§ **Task input**:
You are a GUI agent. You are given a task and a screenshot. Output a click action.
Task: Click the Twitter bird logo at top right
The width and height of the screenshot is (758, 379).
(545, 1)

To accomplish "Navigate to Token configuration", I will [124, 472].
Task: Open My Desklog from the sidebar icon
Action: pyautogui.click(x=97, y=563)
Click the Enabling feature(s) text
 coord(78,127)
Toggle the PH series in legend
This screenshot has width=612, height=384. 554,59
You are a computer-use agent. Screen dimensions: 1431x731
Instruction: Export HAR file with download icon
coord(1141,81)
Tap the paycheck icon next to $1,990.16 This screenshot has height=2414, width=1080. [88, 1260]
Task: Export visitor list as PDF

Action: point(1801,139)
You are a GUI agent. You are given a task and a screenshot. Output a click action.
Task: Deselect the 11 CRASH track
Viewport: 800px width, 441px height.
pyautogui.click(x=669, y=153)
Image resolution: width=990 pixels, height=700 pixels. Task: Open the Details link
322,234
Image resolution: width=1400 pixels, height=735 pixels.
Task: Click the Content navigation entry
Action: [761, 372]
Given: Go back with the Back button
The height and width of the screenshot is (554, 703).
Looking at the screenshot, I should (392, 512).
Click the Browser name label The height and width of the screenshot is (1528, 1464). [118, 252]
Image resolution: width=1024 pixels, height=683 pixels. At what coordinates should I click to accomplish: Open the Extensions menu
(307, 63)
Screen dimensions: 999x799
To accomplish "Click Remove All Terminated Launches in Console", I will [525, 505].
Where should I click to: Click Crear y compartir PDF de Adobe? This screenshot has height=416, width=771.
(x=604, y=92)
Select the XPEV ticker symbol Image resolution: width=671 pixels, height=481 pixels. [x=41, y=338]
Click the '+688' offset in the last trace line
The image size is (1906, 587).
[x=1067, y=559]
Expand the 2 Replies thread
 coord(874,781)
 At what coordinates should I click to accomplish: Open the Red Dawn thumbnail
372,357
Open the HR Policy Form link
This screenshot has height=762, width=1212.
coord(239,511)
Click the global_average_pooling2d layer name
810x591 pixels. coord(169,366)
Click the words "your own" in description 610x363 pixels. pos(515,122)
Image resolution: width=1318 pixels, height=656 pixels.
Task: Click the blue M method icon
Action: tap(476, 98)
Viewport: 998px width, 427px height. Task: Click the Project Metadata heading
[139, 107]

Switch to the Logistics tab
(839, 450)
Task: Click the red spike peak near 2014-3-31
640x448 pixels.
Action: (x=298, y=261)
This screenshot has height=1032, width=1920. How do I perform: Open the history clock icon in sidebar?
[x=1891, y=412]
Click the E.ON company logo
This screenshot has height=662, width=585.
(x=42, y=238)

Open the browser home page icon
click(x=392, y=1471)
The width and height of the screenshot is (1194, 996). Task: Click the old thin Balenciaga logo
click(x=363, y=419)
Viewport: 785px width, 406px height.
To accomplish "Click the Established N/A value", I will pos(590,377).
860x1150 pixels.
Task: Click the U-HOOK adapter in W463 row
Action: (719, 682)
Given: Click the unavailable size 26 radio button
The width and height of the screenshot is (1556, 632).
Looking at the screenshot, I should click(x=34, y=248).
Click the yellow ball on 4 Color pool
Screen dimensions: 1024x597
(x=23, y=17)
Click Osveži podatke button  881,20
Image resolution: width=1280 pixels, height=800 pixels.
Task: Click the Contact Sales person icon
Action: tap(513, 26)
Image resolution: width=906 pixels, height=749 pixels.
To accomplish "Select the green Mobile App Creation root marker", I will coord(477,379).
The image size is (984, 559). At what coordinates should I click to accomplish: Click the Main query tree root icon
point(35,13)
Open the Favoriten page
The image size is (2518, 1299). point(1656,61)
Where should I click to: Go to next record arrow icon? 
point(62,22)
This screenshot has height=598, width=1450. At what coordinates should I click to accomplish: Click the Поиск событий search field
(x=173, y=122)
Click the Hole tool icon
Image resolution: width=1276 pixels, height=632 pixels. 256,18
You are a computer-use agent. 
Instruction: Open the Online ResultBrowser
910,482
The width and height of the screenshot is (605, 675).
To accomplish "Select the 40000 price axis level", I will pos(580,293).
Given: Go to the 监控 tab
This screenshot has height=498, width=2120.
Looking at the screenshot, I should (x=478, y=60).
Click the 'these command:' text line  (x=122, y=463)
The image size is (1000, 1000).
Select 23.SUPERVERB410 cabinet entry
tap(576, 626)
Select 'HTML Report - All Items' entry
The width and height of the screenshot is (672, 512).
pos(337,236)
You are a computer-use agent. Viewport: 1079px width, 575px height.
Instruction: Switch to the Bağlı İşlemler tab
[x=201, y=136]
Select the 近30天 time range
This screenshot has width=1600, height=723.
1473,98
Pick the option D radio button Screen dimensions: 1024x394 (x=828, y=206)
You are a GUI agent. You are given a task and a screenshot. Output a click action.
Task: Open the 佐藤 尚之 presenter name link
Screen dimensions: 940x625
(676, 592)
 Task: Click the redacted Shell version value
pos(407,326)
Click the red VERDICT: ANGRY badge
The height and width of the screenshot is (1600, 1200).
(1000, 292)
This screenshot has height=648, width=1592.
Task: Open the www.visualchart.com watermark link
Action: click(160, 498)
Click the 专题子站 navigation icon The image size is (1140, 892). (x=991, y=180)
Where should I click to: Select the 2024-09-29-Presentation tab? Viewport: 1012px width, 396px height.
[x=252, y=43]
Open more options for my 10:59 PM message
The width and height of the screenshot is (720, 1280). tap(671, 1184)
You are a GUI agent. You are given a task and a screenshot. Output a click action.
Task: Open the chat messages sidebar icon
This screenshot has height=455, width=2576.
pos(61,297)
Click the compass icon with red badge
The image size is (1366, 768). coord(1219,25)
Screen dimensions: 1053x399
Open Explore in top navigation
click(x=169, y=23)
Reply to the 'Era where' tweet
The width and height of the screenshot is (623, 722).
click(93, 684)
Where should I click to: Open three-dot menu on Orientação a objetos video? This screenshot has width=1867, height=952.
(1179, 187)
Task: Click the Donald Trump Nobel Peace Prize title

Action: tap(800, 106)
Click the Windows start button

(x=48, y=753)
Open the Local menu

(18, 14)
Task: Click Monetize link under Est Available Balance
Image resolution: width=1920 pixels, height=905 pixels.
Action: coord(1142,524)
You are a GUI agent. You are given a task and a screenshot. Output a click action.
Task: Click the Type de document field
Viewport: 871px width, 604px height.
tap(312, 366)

§ **Exercise prompt**: Reproduce every line in the records above that contains the word "computer".

§ **Response**:
You are a computer-use agent. Screen dimensions: 1431x731
You are a computer-use agent. 
You are a computer-use agent. Viewport: 1079px width, 575px height.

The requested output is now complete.